Cut back the feeding to once a month. Dove is right in that potassium-rich fertilisers can impact on the mix's nutrients. And the simple fact is that toms don't need that much fertiliser. As I suggested earlier, an over-watered and over-fertilised plant isn't a happy, healthy one. It's bloated and vulnerable. Less is much preferable to more in terms of both water and food.

Change the regime, give it a few weeks, and let's see how things look.

Tomato leaf problems - help

Posted: 08/07/2012 at 10:50

No, they look like pretty classic disease-based lesions. It's a matter of which one. For example, Early Blight lesions are made up of lots of little concentric rings. Septoria Leaf Spot's lesions have wee tiny spots at their centre.

It's also rare for a tomato to suffer from deficiencies once it's established. It would have to be the poorest of very poor soils to lack, for example, enough magnesium. Deficiencies mostly occur when the plants are at the early seedling stage and growing in sterile or very basic potting mix.

Tomato leaf problems - help

Posted: 08/07/2012 at 10:08

No, there are definitely lesions on the leaves, particularly in the photos of the plant. The photos of the removed leaves show whatever it is has progressed. Magnify the photo and you can see very crusty lesions on the edges of the leaves in the second of the removed leaves photos. It's hard to tell some of the fungal diseases apart without a very close look at the lesions themselves. Even magnifying the photos isn't showing the image clearly enough.
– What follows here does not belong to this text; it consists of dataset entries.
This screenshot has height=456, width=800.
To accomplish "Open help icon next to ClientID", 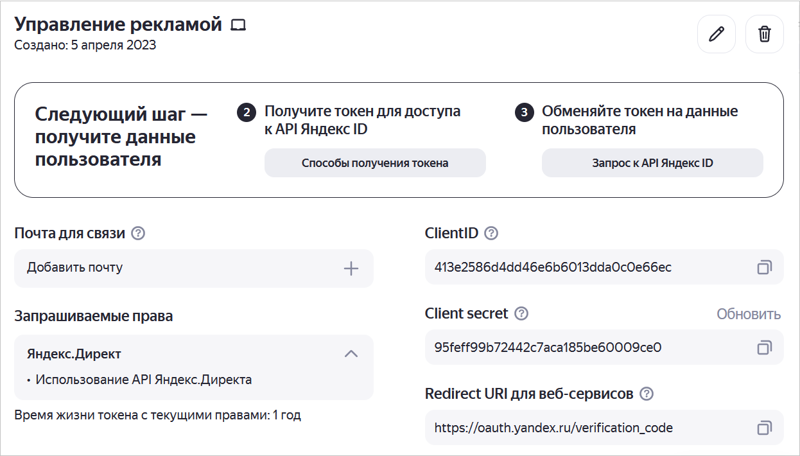I will point(491,233).
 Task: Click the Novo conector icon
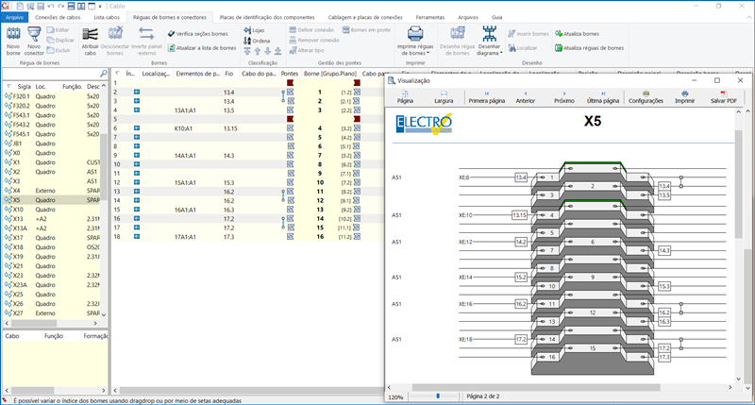(35, 36)
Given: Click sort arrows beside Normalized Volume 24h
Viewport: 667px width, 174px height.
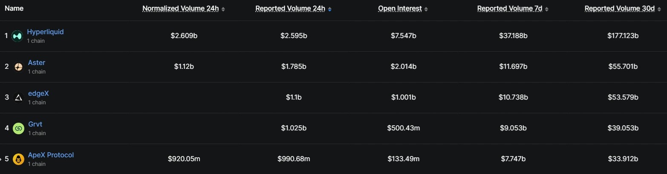Looking at the screenshot, I should (x=223, y=9).
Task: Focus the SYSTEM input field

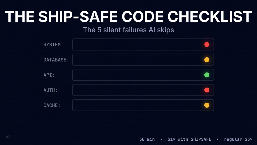Action: click(x=143, y=45)
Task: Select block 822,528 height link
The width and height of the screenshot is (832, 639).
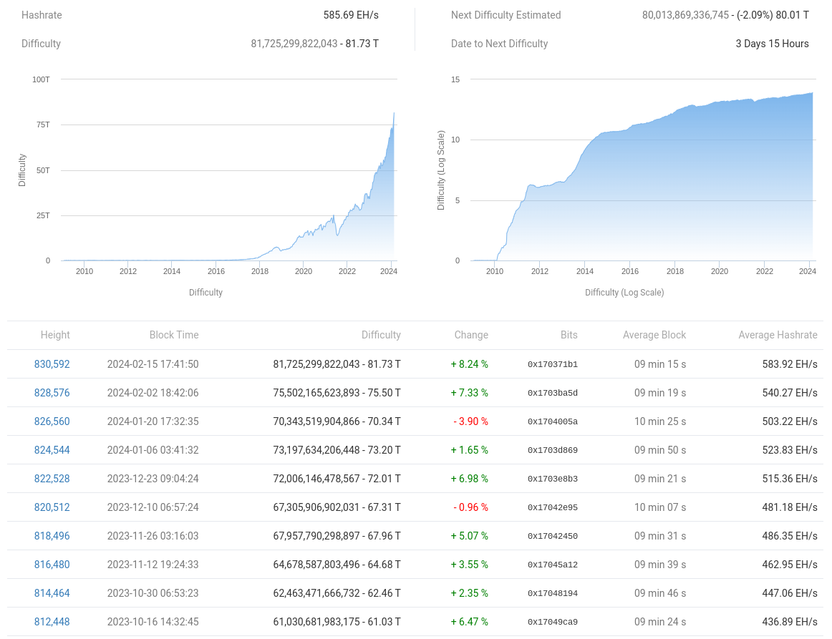Action: [52, 479]
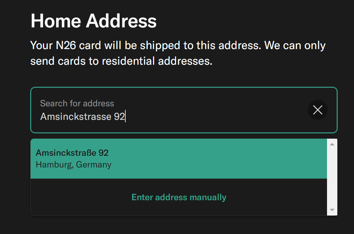Click the circular clear button in the search box
The width and height of the screenshot is (354, 234).
tap(317, 110)
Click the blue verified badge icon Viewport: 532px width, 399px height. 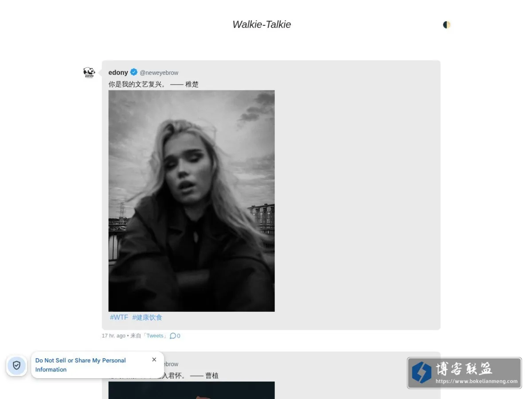pos(134,72)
Gard, can you have a good look at the lesions - those individual brown spots, like blisters - on the leaves? Check whether they have a light halo around them? Whether the blisters themselves are made up of concentric rings? You might even need a magnifying glass. And is there any sign of damage to the plant stems?

If it is fungal, and I think it is, all you can do is remove the affected leaves. Spraying doesn't help once the problem is established. Spraying is only useful as a preventive measure. Fungal spores are everywhere in the air, it's virtually impossible to avoid them. Unless you spray preventively, all you can do is provide plenty of air circulation and avoid getting the leaves damp or leaving them stay damp.